In an autoclave methanol (4000 ml) and 4-fluoro-2-methoxy-l -nitrobenzene (470 gms) were added. A mixture of Raney Ni (47 gms) and methanol (470 ml) was added to the reaction mass under nitrogen atmosphere. The reaction mass was stirred at 25-30°C for 10-15 minutes. Hydrogen gas was slowly fed into the autoclave upto 3.0 kgs (slight exothermic temperature observed). The reaction mass was stirred at 25-30°C for 8-10 hrs till there was no hydrogen consumption. The reaction mass was filtered through celite and the celite bed was washed with methanol (250 ml). Organic solvent was distilled under vacuum to give black color liquid (Yield - 380 gms; 98.0%).

Step-C - Process for the preparation of N-(4-fluoro-2-methoxy phenyl) acetamide:

In a dry round bottom flask acetic acid (950 ml) and 4-fluoro-2-methoxyaniline (380 gms) were added. The reaction mass was stirred at 25-30°C for 10-15 minutes. Acetic anhydride (439 gms) was added slowly to the reaction mass at 25- 35°C in 1.0-2.0 hrs. The reaction mass was heated to 90°C and stirred at same temperature for 3.0-5.0 hrs. The reaction mass was decomposed into water (1000 ml) and stirred at 25-30°C for 1.0-2.0 hrs. The solid was filtered and washed with water (300 ml). The reaction mass was extracted with ethyl acetate (2000 ml). Total organic layers were washed with NaHC0 ₃ solution (NaHC0 ₃ (100 gms) + water-4 (500 ml)) followed by washed with water (1000 ml), then washed with brine solution (NaCl (50 gms) + water-6(250 ml)) and dried over sodium sulphate (200 gms). The solvent was distilled out under vacuum. Petroleum ether (500 ml) was added to the residue and cooled to below 10°C and stirred for 30 minutes. The solid was filtered off and washed with petroleum ether (150 ml). The solid was dried at 50-60°C for 3-5 hrs (Yield - 410 gms; 83.13%).
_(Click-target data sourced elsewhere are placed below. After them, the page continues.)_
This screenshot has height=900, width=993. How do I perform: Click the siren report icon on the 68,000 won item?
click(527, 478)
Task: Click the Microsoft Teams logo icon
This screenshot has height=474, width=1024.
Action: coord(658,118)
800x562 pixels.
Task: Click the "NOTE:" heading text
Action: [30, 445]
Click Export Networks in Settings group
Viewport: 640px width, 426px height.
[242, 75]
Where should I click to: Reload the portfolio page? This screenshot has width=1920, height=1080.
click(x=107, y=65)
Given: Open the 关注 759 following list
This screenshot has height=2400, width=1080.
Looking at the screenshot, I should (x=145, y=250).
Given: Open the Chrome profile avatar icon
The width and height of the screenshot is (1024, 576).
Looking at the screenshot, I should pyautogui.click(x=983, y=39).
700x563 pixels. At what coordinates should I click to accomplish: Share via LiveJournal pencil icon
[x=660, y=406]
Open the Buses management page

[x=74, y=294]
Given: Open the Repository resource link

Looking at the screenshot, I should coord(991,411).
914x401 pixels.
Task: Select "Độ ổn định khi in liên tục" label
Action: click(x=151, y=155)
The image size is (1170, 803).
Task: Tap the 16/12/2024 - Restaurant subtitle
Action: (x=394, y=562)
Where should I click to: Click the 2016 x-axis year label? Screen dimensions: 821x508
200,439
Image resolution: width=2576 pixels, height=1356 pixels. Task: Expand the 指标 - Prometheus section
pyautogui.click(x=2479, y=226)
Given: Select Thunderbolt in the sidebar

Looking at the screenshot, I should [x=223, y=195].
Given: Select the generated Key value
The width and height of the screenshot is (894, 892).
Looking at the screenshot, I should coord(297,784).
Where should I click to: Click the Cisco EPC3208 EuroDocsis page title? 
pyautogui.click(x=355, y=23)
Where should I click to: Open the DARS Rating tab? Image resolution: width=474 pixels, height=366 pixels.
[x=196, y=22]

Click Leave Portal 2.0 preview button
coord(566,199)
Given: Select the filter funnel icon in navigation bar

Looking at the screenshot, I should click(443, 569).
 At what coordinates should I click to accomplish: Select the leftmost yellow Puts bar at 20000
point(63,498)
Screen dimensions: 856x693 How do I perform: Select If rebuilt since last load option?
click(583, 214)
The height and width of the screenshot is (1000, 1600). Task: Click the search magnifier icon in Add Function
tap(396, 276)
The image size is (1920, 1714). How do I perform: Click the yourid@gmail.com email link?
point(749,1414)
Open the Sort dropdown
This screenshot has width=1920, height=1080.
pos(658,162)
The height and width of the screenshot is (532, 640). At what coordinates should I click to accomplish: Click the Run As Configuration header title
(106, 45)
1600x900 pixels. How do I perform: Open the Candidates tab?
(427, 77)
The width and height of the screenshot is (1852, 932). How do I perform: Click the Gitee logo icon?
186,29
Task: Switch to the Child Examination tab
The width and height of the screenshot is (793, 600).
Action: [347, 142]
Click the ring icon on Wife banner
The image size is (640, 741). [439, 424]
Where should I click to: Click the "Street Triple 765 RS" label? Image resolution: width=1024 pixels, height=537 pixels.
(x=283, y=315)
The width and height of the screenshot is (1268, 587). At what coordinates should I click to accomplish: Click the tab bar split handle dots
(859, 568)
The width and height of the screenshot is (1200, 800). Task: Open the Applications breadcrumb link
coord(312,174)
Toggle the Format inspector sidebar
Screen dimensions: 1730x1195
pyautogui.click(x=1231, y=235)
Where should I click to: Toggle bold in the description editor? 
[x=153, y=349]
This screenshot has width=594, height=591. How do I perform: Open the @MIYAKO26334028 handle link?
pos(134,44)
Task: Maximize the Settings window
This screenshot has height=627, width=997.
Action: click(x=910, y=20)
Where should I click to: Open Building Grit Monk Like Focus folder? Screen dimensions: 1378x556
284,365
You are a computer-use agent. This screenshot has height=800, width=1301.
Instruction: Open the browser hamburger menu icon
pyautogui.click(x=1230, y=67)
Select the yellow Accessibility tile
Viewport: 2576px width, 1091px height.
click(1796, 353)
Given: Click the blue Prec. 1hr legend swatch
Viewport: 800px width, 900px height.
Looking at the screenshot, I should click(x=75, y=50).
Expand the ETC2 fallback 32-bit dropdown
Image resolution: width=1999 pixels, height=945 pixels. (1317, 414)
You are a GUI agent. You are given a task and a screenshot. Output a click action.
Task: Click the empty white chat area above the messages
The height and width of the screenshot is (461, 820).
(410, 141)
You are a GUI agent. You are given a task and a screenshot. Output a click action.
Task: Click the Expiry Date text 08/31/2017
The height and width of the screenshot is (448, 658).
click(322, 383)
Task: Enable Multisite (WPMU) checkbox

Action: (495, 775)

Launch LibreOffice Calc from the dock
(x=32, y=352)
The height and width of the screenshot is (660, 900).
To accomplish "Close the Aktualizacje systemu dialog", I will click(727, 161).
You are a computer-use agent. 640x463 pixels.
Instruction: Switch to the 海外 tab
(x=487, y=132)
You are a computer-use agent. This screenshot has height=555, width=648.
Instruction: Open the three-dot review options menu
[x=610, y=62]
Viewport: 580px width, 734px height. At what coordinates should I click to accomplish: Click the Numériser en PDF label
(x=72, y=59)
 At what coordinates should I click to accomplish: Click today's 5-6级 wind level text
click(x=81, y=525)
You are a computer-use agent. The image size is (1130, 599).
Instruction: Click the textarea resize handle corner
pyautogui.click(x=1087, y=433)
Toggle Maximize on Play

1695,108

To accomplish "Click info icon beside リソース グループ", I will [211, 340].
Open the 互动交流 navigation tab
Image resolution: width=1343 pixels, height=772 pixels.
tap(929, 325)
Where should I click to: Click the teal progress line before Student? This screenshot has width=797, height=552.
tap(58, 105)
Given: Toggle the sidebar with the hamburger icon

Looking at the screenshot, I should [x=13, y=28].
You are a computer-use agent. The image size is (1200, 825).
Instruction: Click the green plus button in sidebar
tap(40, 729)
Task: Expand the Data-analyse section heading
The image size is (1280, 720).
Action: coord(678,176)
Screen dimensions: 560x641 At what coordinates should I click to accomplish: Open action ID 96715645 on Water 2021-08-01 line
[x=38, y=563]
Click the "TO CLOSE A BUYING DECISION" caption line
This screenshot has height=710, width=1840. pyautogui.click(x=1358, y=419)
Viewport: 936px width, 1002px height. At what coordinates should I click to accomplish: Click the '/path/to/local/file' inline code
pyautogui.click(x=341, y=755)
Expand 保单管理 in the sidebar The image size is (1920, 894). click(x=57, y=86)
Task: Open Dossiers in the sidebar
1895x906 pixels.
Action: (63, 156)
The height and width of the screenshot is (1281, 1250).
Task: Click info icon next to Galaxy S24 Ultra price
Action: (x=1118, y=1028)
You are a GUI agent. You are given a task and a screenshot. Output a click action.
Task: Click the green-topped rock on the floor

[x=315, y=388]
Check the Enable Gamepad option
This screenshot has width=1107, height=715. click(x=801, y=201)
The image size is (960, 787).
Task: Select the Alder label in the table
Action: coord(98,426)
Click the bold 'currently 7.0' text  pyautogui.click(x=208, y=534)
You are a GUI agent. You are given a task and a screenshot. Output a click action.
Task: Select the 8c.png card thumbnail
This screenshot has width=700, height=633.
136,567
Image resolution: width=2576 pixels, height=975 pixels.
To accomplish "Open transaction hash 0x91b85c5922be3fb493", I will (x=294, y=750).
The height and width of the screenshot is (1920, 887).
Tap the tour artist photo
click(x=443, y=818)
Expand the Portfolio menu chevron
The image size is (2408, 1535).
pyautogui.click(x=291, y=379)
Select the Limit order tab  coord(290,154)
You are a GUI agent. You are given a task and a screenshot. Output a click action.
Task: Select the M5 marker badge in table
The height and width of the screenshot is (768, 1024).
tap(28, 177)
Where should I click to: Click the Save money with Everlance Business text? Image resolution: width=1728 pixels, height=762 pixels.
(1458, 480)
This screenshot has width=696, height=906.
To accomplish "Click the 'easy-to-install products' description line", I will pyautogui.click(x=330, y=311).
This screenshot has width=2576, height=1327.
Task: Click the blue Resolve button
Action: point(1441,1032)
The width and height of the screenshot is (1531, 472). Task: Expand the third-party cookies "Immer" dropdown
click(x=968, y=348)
Step D - process for the preparation of N-(4-fluoro-2-methoxy-5-nitrophenyl) acetamide:

In a dry round bottom flask sulfuric acid (1025 ml) and N-(4-fluoro-2- methoxyphenyl)acetamide (410 gms) were added. The reaction mass was cooled to 0°C. Fuming nitric acid was added to reaction mass at 0-5°C in 4-6 hrs and stirred at 0°C for 1.0-2.0 hrs. The reaction mass was slowly decomposed into chilled water (3500 ml). The reaction mass was stirred for 1.0 - 2.0 hrs. The reaction mass was stirred at 25-35°C for 3.0 hrs. The solid was filtered, washed with water (1000 ml) and dried at 50-60°C for 3-5 hrs (Yield - 400 gms; 78.30%). Step E - Process for the preparation of 4-fluoro-2-methoxy-5-nitroaniline:

In a clean and dry round bottom flask methanol (400 ml) and N-(4-fluoro-2- methoxy-5-nitrophenyl)acetamide (400 gms) were added. Hydrochloric acid was added to the reaction mass at 25-35°C. The reaction mass was then heated to reflux and stirred at reflux for 3.0-5.0 hrs. The solvent was completely distilled out under vacuum, and cooled the reaction mass to 10°C and stirred for 2.0-3.0 hrs. The solid was filtered and taken into another round bottom flask then water (500 ml) added. The reaction mass pH was adjusted to 9.0 with NaOH solution and the reaction mass was extracted with ethyl acetate (2000 ml). The organic layer was washed with brine solution (NaCl (100 gms) + water-2(500 ml)) and dried over sodium sulphate. The solvent was distilled out under vacuum. Petroleum ether (1000 ml) was added to the residue, cooled to below 10°C and stirred for 30 minutes. The solid was filtered, and washed with petroleum ether (250 ml) and finally dried at 50-60°C for 3-5 hrs (Yield - 240 gms; 73.55%).